Task to complete -
Transcribe every line from the one containing "Given: Expand the" through the end of the records below, exactly, but not the pictures.

Stored data
Start of Block
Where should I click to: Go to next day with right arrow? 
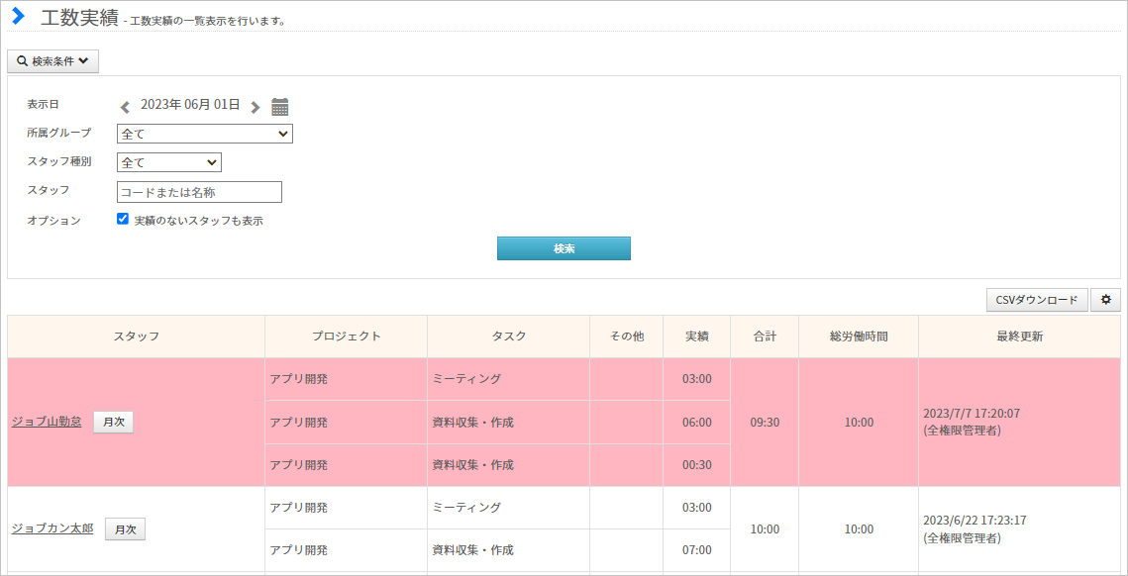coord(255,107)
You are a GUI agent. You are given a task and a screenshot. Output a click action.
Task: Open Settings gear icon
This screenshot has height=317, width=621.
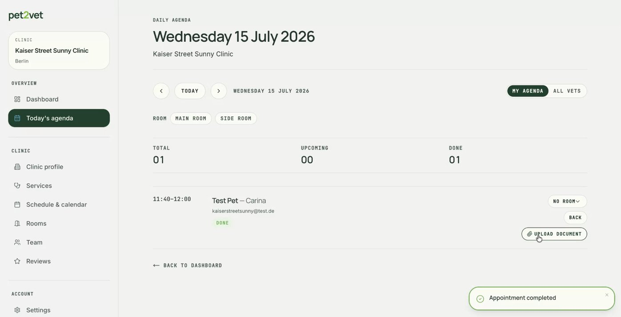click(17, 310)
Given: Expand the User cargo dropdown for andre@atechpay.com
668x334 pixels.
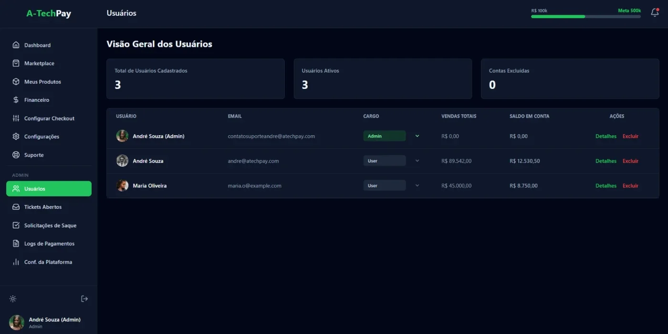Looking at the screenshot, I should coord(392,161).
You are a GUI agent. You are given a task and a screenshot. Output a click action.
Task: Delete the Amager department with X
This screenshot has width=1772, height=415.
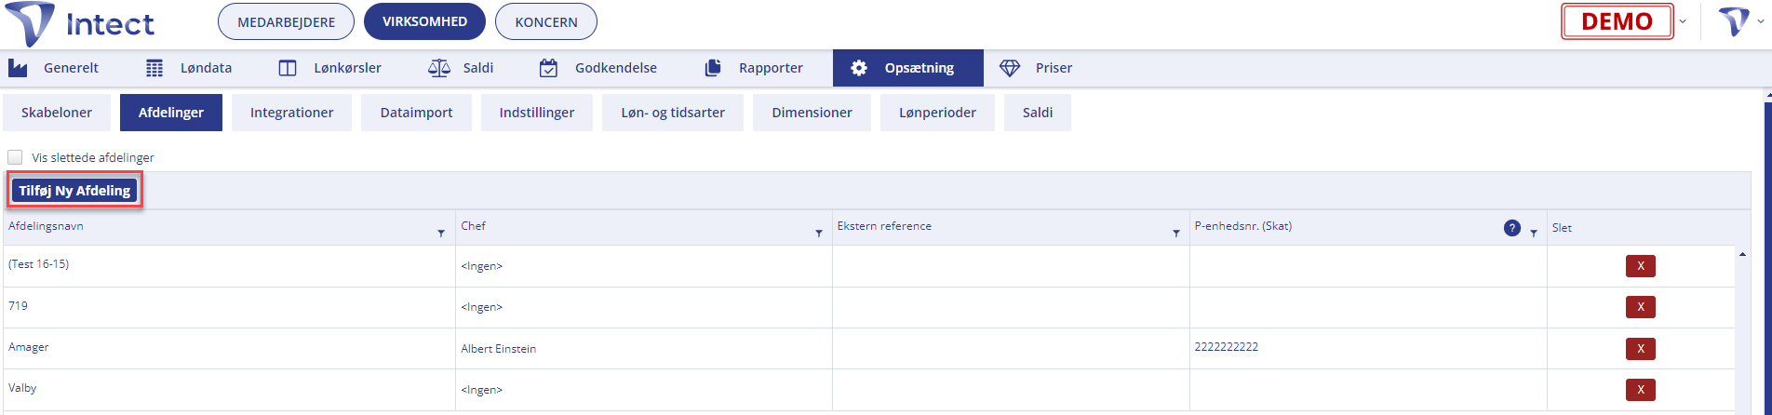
End of Block
Exercise solution -
Given: Expand the User cargo dropdown for andre@atechpay.com
668x334 pixels.
Looking at the screenshot, I should coord(392,161).
You are a GUI agent. You are given a task and a screenshot. Output a click action.
Task: Delete the Amager department with X
This screenshot has width=1772, height=415.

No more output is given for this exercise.